- _Records from a data source_:
- - -
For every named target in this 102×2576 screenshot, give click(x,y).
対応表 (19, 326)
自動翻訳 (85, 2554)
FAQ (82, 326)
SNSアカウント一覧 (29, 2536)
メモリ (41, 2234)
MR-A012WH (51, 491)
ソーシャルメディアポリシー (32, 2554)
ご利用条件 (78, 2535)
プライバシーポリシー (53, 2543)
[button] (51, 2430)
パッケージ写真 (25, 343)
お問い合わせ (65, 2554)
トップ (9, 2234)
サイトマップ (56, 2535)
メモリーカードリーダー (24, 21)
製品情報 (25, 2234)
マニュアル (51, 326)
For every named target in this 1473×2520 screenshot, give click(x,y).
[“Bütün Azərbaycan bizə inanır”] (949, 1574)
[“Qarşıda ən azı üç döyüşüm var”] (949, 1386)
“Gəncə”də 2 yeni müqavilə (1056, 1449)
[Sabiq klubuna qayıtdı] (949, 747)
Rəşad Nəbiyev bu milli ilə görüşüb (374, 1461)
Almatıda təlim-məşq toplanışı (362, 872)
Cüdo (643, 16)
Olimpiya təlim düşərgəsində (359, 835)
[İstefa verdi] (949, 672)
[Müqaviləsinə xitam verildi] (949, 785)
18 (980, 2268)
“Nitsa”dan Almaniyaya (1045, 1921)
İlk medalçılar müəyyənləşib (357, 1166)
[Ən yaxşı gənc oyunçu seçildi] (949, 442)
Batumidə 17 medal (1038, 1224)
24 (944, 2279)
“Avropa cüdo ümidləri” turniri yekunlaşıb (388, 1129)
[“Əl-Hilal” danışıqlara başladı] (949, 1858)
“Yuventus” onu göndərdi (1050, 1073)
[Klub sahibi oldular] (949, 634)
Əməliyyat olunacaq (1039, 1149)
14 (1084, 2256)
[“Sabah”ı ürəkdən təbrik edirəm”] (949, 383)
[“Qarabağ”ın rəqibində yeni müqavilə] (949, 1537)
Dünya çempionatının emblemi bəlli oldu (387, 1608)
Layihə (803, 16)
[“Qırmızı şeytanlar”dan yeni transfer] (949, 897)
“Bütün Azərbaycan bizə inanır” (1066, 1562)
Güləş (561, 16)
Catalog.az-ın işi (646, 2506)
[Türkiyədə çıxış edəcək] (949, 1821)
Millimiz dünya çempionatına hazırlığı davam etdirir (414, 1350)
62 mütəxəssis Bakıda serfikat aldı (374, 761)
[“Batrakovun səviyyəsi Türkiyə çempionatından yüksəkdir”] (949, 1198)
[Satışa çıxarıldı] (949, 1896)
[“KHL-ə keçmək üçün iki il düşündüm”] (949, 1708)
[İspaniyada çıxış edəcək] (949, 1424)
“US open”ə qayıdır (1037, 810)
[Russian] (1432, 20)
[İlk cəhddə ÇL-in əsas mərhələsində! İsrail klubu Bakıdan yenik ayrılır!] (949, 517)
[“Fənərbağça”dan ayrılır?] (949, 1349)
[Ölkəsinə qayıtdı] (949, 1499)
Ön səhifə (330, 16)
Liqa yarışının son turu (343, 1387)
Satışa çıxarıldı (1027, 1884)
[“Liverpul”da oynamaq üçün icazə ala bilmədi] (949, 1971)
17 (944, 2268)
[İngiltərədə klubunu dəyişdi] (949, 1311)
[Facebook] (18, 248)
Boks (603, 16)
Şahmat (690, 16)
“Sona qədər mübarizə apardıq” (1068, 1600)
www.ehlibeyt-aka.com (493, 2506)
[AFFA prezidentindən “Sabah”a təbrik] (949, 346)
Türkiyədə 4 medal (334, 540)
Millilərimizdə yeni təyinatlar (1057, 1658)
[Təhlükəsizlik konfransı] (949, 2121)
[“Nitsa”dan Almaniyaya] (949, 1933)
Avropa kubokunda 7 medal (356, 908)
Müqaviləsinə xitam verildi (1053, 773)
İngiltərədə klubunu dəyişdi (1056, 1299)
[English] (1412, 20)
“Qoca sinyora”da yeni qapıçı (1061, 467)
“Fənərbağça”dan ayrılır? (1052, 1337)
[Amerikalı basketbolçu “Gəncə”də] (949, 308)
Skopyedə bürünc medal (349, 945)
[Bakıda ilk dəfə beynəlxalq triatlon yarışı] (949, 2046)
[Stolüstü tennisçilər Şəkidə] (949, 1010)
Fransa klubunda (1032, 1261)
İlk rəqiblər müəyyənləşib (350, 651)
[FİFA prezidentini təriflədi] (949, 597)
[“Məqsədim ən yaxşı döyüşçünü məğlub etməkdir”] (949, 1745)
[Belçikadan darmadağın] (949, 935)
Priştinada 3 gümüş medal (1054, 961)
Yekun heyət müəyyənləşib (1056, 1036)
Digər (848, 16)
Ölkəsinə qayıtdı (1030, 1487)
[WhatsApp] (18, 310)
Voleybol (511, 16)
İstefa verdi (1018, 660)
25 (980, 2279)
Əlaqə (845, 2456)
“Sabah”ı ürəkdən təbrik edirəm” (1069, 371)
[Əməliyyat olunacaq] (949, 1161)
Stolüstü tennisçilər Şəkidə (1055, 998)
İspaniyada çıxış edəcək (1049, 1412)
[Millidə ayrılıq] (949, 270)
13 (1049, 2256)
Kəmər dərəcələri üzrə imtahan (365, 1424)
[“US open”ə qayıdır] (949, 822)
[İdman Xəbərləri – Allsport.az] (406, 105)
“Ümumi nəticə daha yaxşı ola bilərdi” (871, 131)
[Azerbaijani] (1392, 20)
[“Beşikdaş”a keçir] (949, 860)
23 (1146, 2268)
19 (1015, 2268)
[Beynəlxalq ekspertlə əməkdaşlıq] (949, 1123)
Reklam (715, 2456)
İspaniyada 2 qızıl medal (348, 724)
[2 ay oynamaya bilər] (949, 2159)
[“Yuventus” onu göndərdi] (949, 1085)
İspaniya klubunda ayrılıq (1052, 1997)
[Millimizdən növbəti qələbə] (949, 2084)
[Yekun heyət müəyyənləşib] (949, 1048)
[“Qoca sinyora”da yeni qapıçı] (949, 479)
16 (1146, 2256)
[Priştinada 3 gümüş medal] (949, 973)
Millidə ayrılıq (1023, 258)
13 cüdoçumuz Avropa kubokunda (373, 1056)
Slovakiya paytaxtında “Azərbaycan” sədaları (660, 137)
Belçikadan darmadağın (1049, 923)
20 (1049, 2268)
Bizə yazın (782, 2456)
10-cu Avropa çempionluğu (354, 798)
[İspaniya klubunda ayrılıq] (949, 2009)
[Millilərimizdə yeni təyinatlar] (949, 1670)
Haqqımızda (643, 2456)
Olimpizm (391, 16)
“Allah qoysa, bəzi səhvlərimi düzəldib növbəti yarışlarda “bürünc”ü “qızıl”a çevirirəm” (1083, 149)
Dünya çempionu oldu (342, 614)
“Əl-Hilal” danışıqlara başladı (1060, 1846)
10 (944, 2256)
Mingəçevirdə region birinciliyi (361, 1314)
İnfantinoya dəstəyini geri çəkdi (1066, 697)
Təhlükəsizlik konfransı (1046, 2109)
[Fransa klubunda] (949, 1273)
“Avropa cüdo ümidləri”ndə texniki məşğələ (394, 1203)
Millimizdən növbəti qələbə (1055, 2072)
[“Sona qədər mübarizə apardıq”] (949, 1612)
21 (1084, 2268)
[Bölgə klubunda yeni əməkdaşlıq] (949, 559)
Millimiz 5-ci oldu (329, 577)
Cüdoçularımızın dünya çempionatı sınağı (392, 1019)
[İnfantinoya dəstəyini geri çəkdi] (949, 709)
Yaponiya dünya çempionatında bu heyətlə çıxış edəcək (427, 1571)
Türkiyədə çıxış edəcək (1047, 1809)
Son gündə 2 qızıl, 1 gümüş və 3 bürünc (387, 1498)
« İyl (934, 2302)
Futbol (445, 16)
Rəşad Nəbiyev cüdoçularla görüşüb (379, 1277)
- - -
- _WHAT THE TASK REQUIRES_:
Note each line above that holds "təlim", then copy all of them.

- _SOLUTION BELOW_:
Almatıda təlim-məşq toplanışı (362, 872)
Olimpiya təlim düşərgəsində (359, 835)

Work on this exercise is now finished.